:: Task set ::
(1) According to the firm history passage, in what year was the firm renamed Peacock, Keller & Yohe?
(2) Please write out the firm history passage, beginning at the words "In 1950, Charles" and stopping after "partners and associates.".

:: Selected passage ::
-------------------------

Ralph W. Peacock, a general practitioner with expertise in trial and office practice, became a recognized leader in business, corporate, and mineral law. His innovative approach to legal practice, which included the introduction of dictating equipment, electric typewriters, and copying machines, positioned the firm for success. Throughout his career, he also made significant contributions to Pennsylvania's legal community, including his pioneering work for the Public Utility Commission and his extensive representation of the Commonwealth of Pennsylvania in condemnation matters.
In 1950, Charles C. Keller joined the firm, beginning a partnership that would define the next era of growth. Alongside Davis G. Yohe, the firm expanded in both reputation and reach. Keller became one of the region's most prominent litigators, while Yohe earned national recognition as an authority on mineral law and eminent domain. The firm was renamed Peacock, Keller & Yohe in 1956 and continued its expansion with new partners and associates.
Peacock Keller continued to grow throughout the late 20th century, adding attorneys with diverse professional backgrounds, including former law clerks, military officers, and large-firm lawyers. This expansion allowed the firm to develop specialized expertise in areas such as energy law, employment law, business law, school law, estates and trusts, and construction law.

-------------------------

:: Raw data ::
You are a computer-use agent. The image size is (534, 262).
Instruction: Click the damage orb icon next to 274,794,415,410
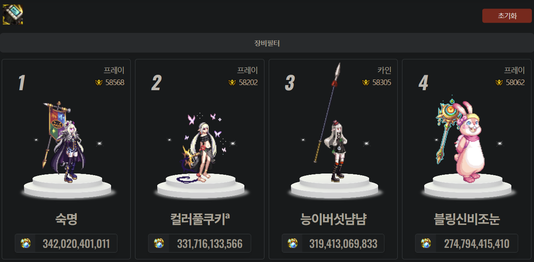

-------------------------

:: Solutions in order ::
(1) 1956

(2)
In 1950, Charles C. Keller joined the firm, beginning a partnership that would define the next era of growth. Alongside Davis G. Yohe, the firm expanded in both reputation and reach. Keller became one of the region's most prominent litigators, while Yohe earned national recognition as an authority on mineral law and eminent domain. The firm was renamed Peacock, Keller & Yohe in 1956 and continued its expansion with new partners and associates.